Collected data
__________________________________________________

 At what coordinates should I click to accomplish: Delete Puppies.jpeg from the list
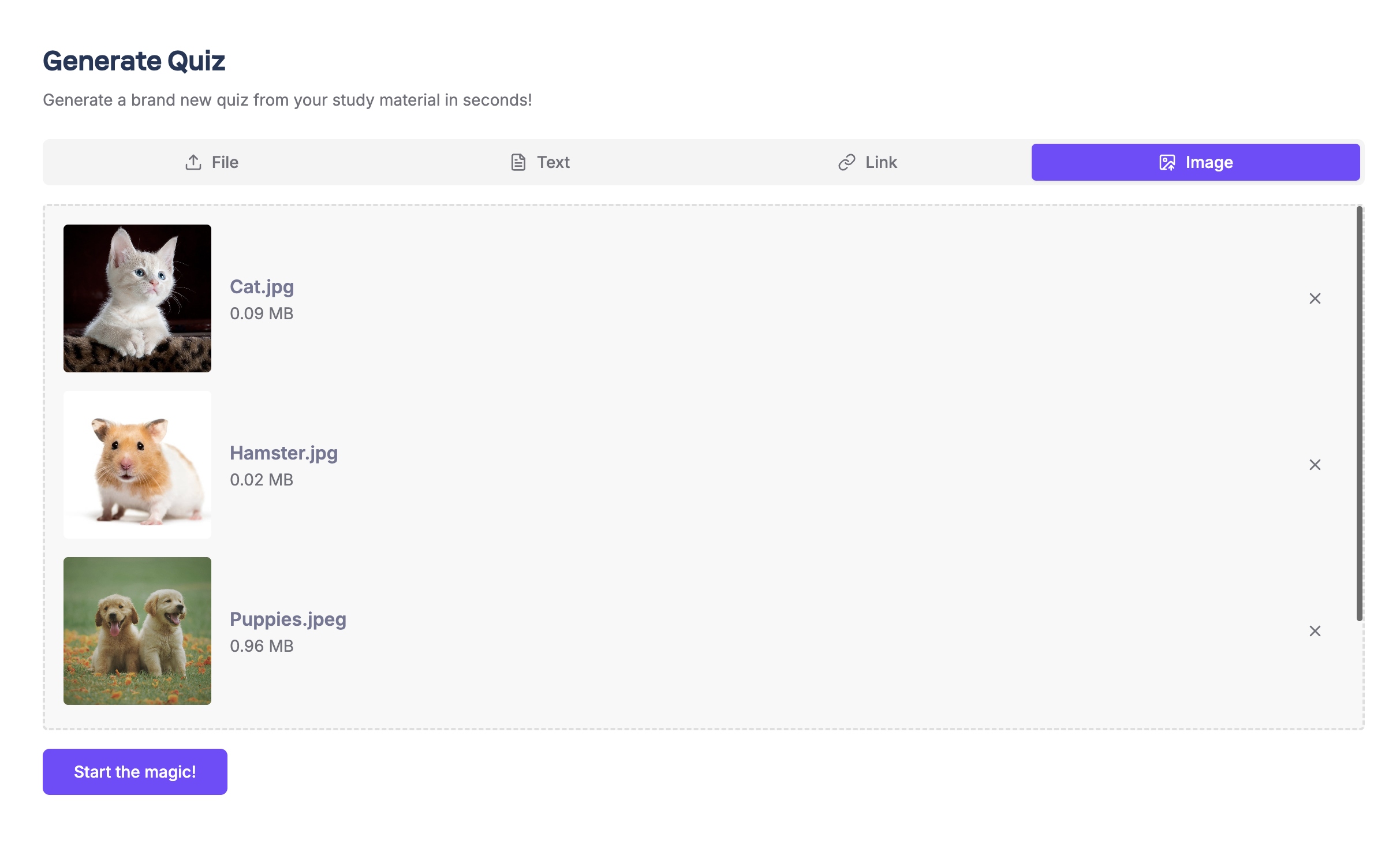(1315, 631)
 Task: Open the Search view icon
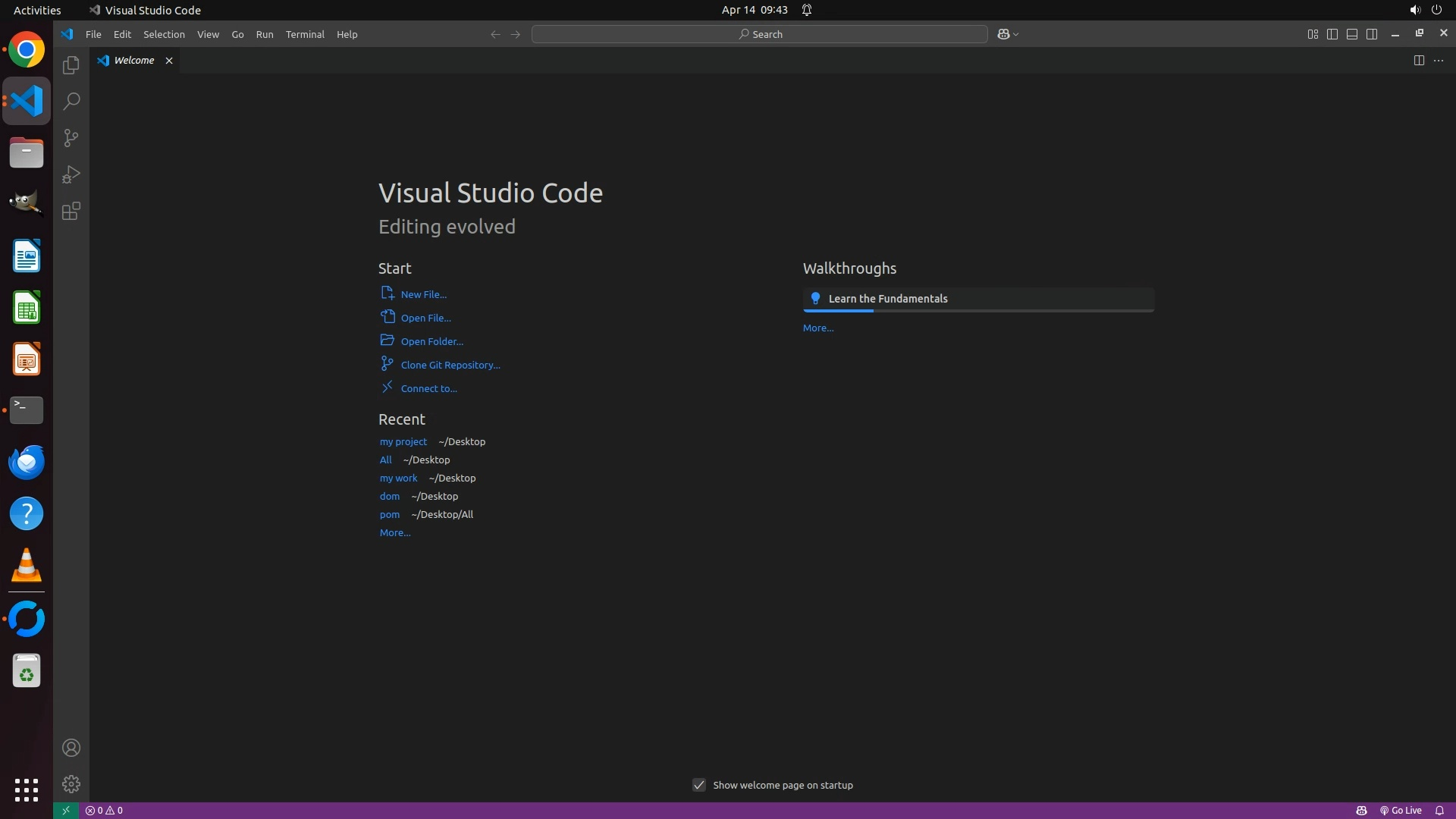click(71, 102)
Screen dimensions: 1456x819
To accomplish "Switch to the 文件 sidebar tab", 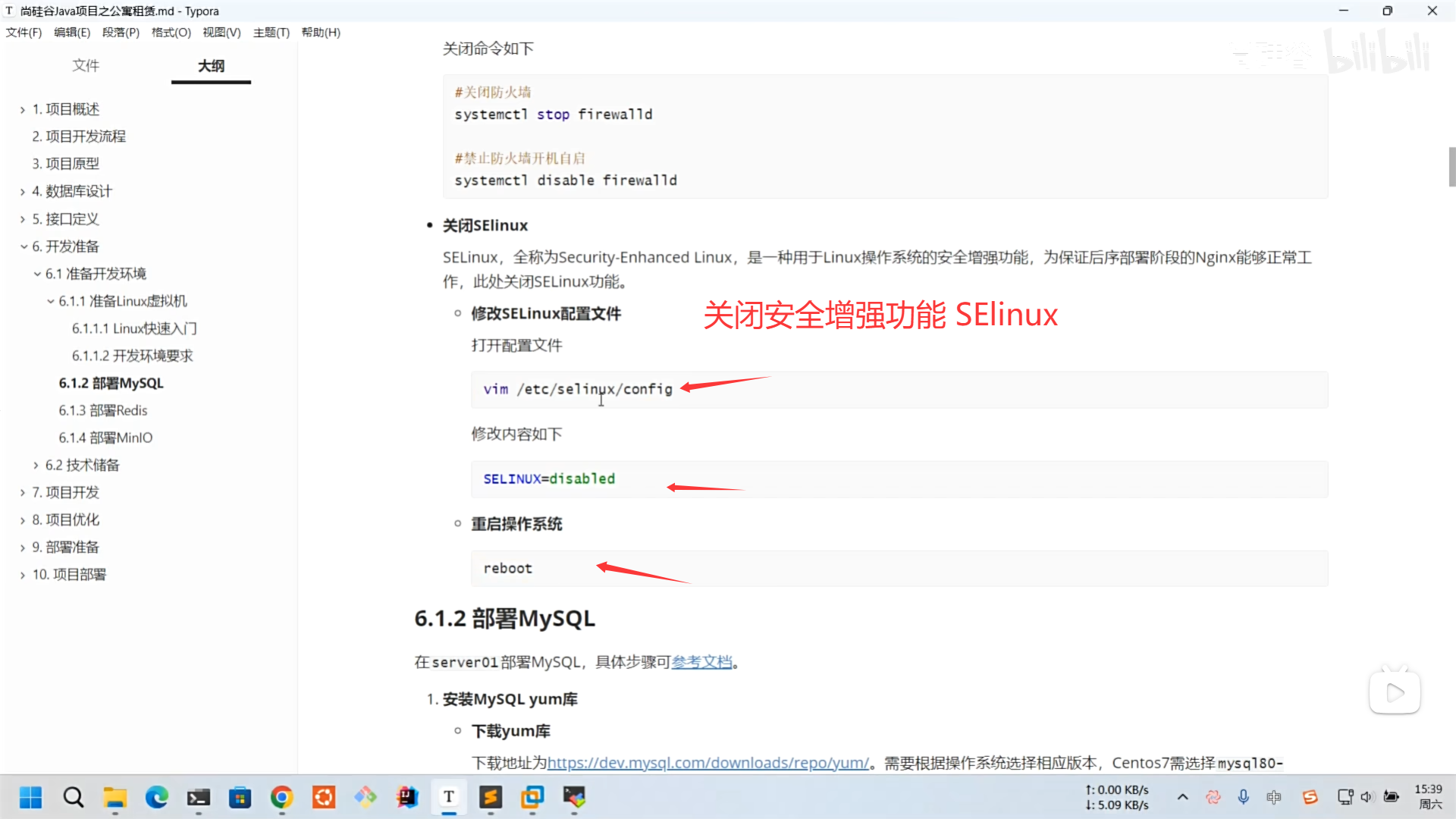I will (x=86, y=66).
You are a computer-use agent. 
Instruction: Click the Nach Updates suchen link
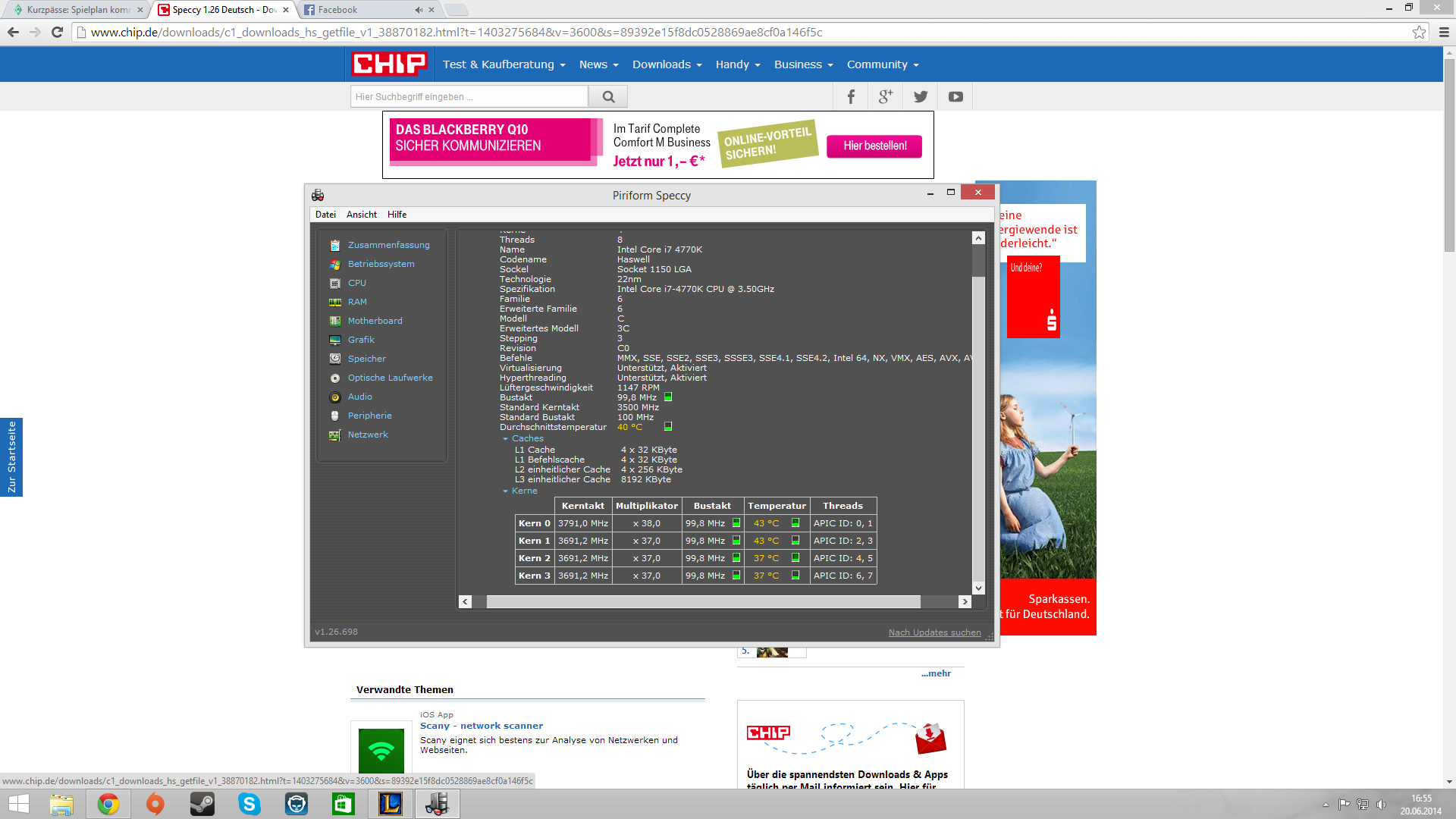click(934, 632)
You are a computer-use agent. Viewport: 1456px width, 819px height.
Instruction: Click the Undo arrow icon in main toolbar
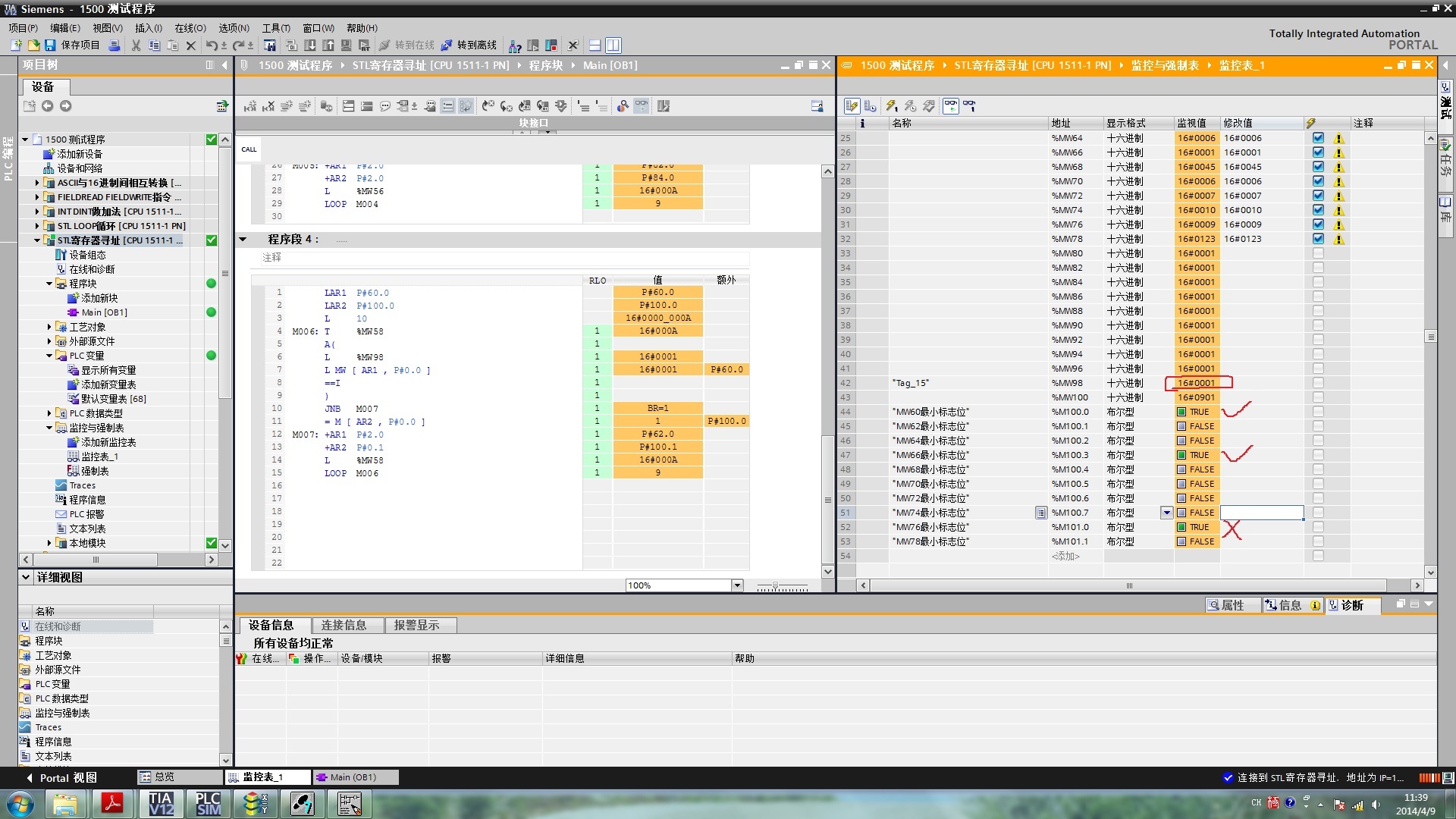[x=212, y=46]
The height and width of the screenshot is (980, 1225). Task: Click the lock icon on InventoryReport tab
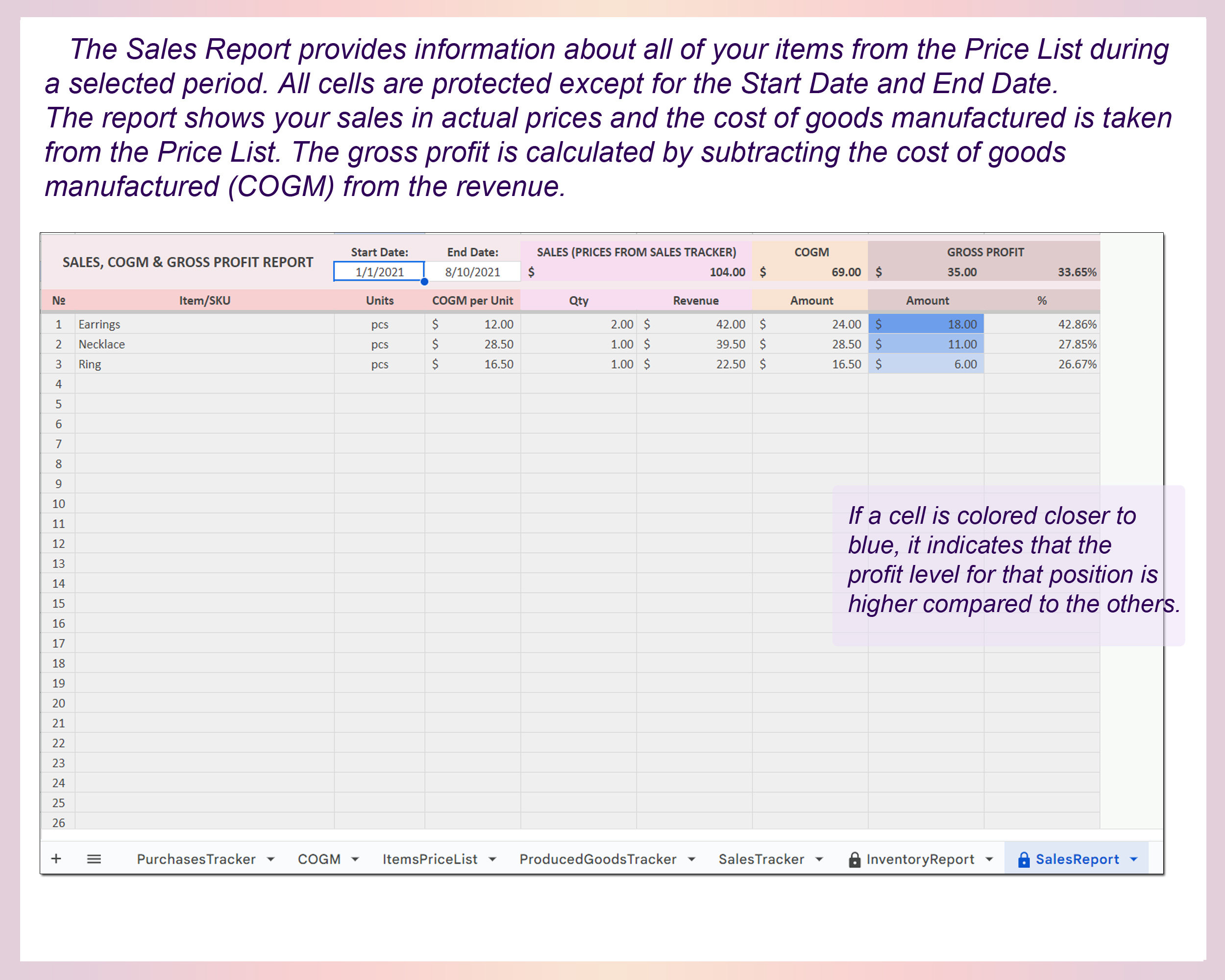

__________________________________________________

Return all lines above that mention the word "agent".

You are a computer-use agent. 
You are a computer-use agent. Viewport: 1456px width, 819px height.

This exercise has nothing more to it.